### Problem requirements
Reproduce the material below line by line, with no changes of any kind.
## Begin
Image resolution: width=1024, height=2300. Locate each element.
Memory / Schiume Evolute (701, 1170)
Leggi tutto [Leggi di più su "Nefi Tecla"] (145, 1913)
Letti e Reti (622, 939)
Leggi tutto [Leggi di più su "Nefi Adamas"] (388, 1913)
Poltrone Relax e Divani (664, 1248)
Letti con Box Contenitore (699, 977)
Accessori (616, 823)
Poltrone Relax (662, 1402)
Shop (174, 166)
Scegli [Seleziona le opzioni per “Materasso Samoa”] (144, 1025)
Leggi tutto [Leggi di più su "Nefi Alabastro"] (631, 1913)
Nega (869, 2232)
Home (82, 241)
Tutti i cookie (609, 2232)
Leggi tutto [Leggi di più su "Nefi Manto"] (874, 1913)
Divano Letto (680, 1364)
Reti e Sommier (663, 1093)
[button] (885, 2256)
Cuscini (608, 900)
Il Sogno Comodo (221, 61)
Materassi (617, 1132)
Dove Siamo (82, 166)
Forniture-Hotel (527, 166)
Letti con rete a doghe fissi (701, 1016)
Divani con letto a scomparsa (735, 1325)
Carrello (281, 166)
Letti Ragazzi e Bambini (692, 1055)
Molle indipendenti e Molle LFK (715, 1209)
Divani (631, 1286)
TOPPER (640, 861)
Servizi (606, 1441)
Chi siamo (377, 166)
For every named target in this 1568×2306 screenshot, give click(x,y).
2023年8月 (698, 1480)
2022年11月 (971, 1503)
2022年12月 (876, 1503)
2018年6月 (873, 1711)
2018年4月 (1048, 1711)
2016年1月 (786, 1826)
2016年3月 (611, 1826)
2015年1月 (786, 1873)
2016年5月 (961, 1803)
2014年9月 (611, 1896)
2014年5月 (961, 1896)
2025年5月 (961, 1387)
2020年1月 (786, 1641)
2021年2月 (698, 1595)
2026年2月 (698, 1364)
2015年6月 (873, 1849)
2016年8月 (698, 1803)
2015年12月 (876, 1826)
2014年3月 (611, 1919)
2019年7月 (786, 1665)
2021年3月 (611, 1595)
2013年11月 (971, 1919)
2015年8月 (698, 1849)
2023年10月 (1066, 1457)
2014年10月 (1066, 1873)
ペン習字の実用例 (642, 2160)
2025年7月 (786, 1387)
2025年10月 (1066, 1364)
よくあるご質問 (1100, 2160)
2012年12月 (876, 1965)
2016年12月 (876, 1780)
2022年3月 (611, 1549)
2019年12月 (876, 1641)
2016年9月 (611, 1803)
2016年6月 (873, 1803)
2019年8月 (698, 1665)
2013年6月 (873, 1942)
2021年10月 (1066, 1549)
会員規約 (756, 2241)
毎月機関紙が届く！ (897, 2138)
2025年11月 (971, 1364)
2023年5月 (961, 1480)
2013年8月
## End
### Output for this task
Image resolution: width=1024, height=2300. Locate each element.
Memory / Schiume Evolute (701, 1170)
Leggi tutto [Leggi di più su "Nefi Tecla"] (145, 1913)
Letti e Reti (622, 939)
Leggi tutto [Leggi di più su "Nefi Adamas"] (388, 1913)
Poltrone Relax e Divani (664, 1248)
Letti con Box Contenitore (699, 977)
Accessori (616, 823)
Poltrone Relax (662, 1402)
Shop (174, 166)
Scegli [Seleziona le opzioni per “Materasso Samoa”] (144, 1025)
Leggi tutto [Leggi di più su "Nefi Alabastro"] (631, 1913)
Nega (869, 2232)
Home (82, 241)
Tutti i cookie (609, 2232)
Leggi tutto [Leggi di più su "Nefi Manto"] (874, 1913)
Divano Letto (680, 1364)
Reti e Sommier (663, 1093)
[button] (885, 2256)
Cuscini (608, 900)
Il Sogno Comodo (221, 61)
Materassi (617, 1132)
Dove Siamo (82, 166)
Forniture-Hotel (527, 166)
Letti con rete a doghe fissi (701, 1016)
Divani con letto a scomparsa (735, 1325)
Carrello (281, 166)
Letti Ragazzi e Bambini (692, 1055)
Molle indipendenti e Molle LFK (715, 1209)
Divani (631, 1286)
TOPPER (640, 861)
Servizi (606, 1441)
Chi siamo (377, 166)
For every named target in this 1568×2306 screenshot, give click(x,y).
2023年8月 (698, 1480)
2022年11月 (971, 1503)
2022年12月 (876, 1503)
2018年6月 (873, 1711)
2018年4月 (1048, 1711)
2016年1月 (786, 1826)
2016年3月 (611, 1826)
2015年1月 (786, 1873)
2016年5月 (961, 1803)
2014年9月 (611, 1896)
2014年5月 (961, 1896)
2025年5月 (961, 1387)
2020年1月 (786, 1641)
2021年2月 (698, 1595)
2026年2月 (698, 1364)
2015年6月 (873, 1849)
2016年8月 (698, 1803)
2015年12月 (876, 1826)
2014年3月 (611, 1919)
2019年7月 (786, 1665)
2021年3月 (611, 1595)
2013年11月 (971, 1919)
2015年8月 (698, 1849)
2023年10月 (1066, 1457)
2014年10月 (1066, 1873)
ペン習字の実用例 (642, 2160)
2025年7月 (786, 1387)
2025年10月 (1066, 1364)
よくあるご質問 (1100, 2160)
2012年12月 (876, 1965)
2016年12月 (876, 1780)
2022年3月 (611, 1549)
2019年12月 (876, 1641)
2016年9月 (611, 1803)
2016年6月 (873, 1803)
2019年8月 (698, 1665)
2013年6月 (873, 1942)
2021年10月 (1066, 1549)
会員規約 (756, 2241)
毎月機関紙が届く！ (897, 2138)
2025年11月 (971, 1364)
2023年5月 (961, 1480)
2013年8月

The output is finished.